*Quoted passage*
'''
(I wrote this little devotion the spring of 2020 – at the beginning of Covid (the quarantine). My church did a few zoom church meetings and then we went to parking lot church, kinda like a spiritual drive-in-movie theater! We tuned into the songs and the preaching through a radio channel. It’s funny – I don’t remember how we took the offering! Even though we’re four years out from the quarantine, I still think there is much to say about Thomas and his need for a physical encounter with Jesus.)

I admit that I’ve always thought there was something wrong with Thomas (John 20:24ff). He seemed less mature than the other disciples and he somehow came to be known as “doubting Thomas.” Not a nickname you would want to have for the rest of time. He wasn’t there when Jesus first appeared to the disciples, and he flat out did not believe them. He was bold to say, “Unless I see in his hands the mark of the nails and place my finger into the mark of the nails and place my hand into his side, I will never believe.” Think about that for a minute. Can you believe anyone would say that about the Crucified Christ? That is definitely more than just bold – it’s downright impudent!

But I’m coming to a different perspective on Thomas. And I would say the “quarantine” has been partly responsible for it. I know we have our zoom calls or meetings, and we even have parking lot church. But one thing we lack – is touch – real life contact. I’m content to stay home, order my groceries online (or send my home delivery husband). I’m ok with Zoom – but one thing I miss – is the sweet touch of a friend or sitting next to my grandchildren at the table. I’m unsettled by “social distancing”.

Can you imagine the longing in Thomas that was made the greater because he held in his memory the rough yet tender hands of Jesus? He sat by him at table, he walked beside him – bumping up against him. He felt the hands of Jesus, kneeling before him, washing his feet. Thomas remembered Jesus reaching out to hug him; He was with Jesus when the woman reached out and touched only the hem of Christ’s cloak and Jesus exclaimed over the fact that he had felt power go out from him. – Jesus must have felt that in his body. And in Luke’s account of Jesus appearing to the disciples post-Resurrection he says to them – “Touch me and see. For a spirit does not have flesh and bones as you see that I have.” (Luke 24:39)

Jesus didn’t have to appear to the disciples post Resurrection. He could have easily simply walked away from the tomb and gone to be with the Father. But I think one of the reasons he came and ate fish and bread with his friends is he knew that as bodies with souls we need the physicality of touch. Even though he gently rebuked Thomas for doubting he let Thomas touch his side and hands. In fact, he initiated the contact. No shame, no angry rebuke. He admonished him for the way he believed but from where I sit, it seems as if he knew that some people need that physicality, and others do not. And so, after 40 days with his dear friends, Christ ascended and now sits next to the Father with a body – forever incarnate, eternally honoring and blessing the place of the body in the world to come.

So as Christians with bodies – let us practice Resurrection by blessing others with a holy touch, an incarnate hug, a loving glance. When this quarantine is over – let’s greet each other with a holy kiss. We can do this not out of our own hunger, but by the fact that the Resurrection of Christ has forever hallowed the body. Let’s practice Resurrection by asking the Spirit to use our bodies to bless and love others.
'''
*Dataset extract*
'''
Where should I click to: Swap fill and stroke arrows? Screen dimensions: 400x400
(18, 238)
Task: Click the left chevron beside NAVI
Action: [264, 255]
'''
*Work instructions*
Rewrite the devotion from "So as Christians" through "and love others.", putting "warm embrace" wherever "holy kiss" appears. The data here is separate material, unrelated to the devotion.

*Worked solution*
So as Christians with bodies – let us practice Resurrection by blessing others with a holy touch, an incarnate hug, a loving glance. When this quarantine is over – let’s greet each other with a warm embrace. We can do this not out of our own hunger, but by the fact that the Resurrection of Christ has forever hallowed the body. Let’s practice Resurrection by asking the Spirit to use our bodies to bless and love others.